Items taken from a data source
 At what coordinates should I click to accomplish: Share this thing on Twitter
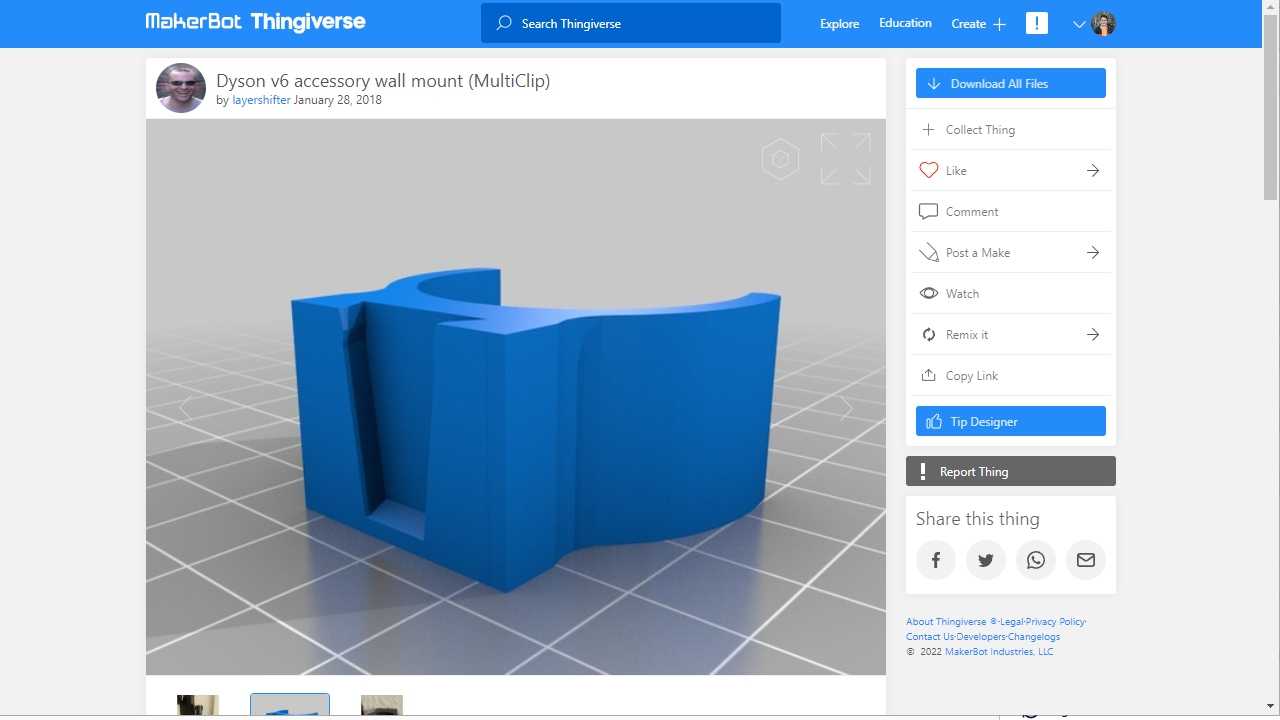pyautogui.click(x=986, y=560)
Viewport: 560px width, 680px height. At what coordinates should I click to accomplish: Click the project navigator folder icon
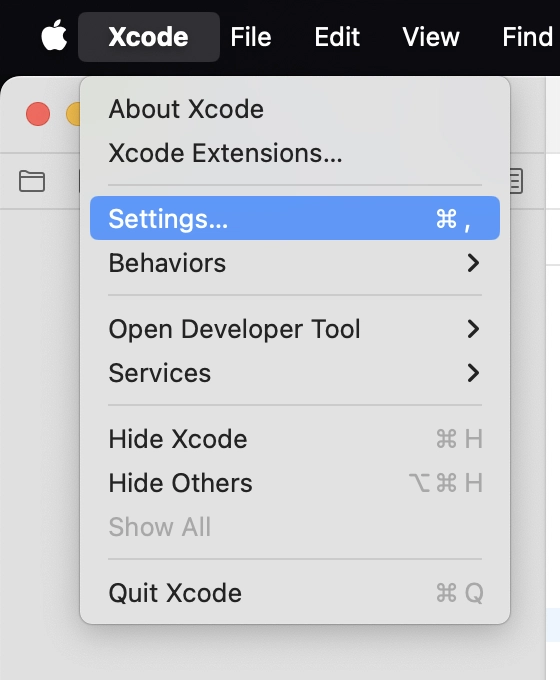[32, 181]
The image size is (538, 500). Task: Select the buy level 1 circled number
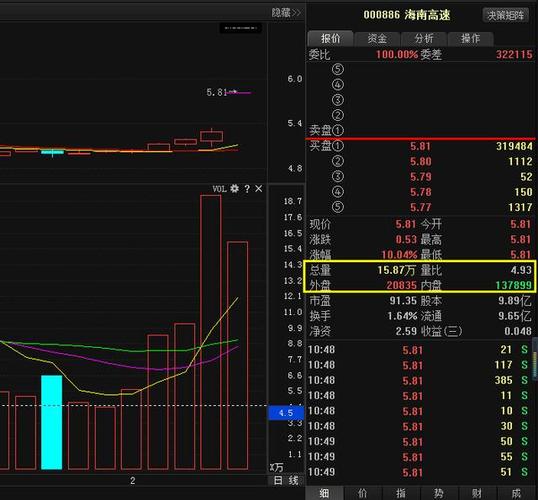point(338,146)
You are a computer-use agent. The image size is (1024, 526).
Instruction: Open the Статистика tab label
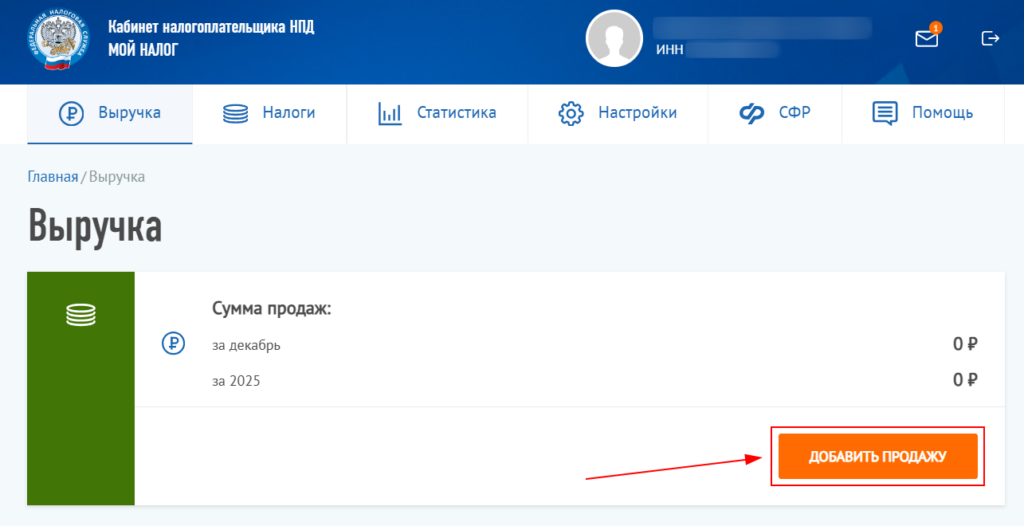tap(456, 113)
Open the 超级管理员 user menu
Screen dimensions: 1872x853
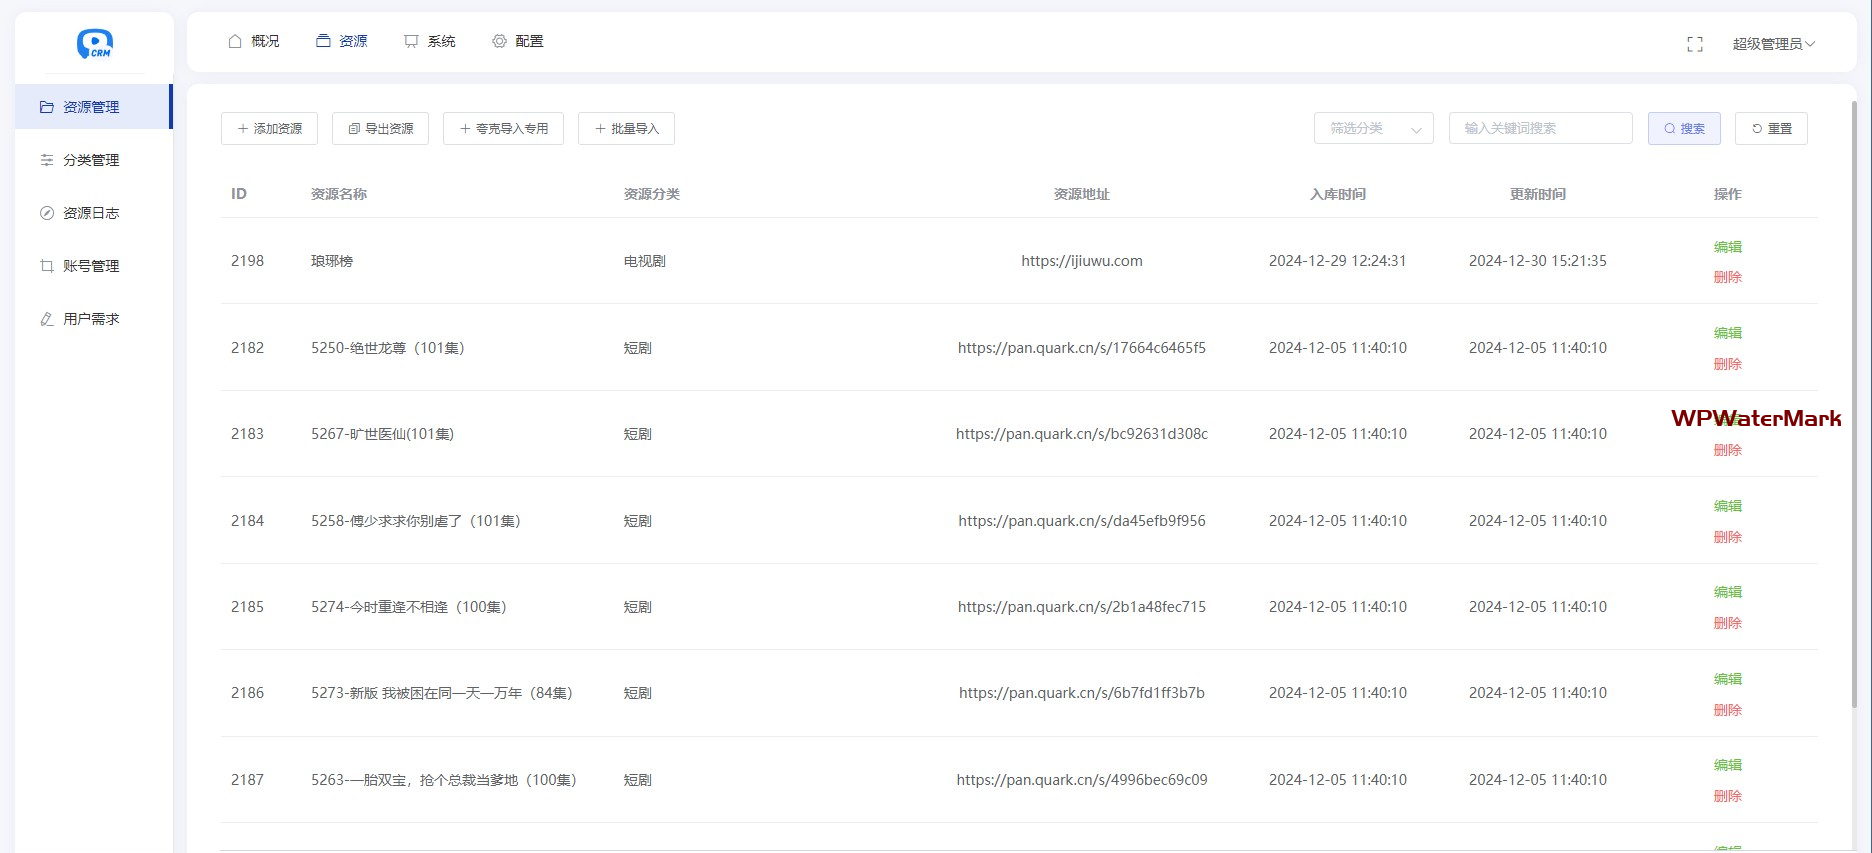1773,44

• Task requirements: Extract the lines from the one containing "Open the 超级管理员 user menu" through the end of the entries, reproducing each line unchanged but omitting the pictures.

• Exercise response:
Open the 超级管理员 user menu
Screen dimensions: 1872x853
1773,44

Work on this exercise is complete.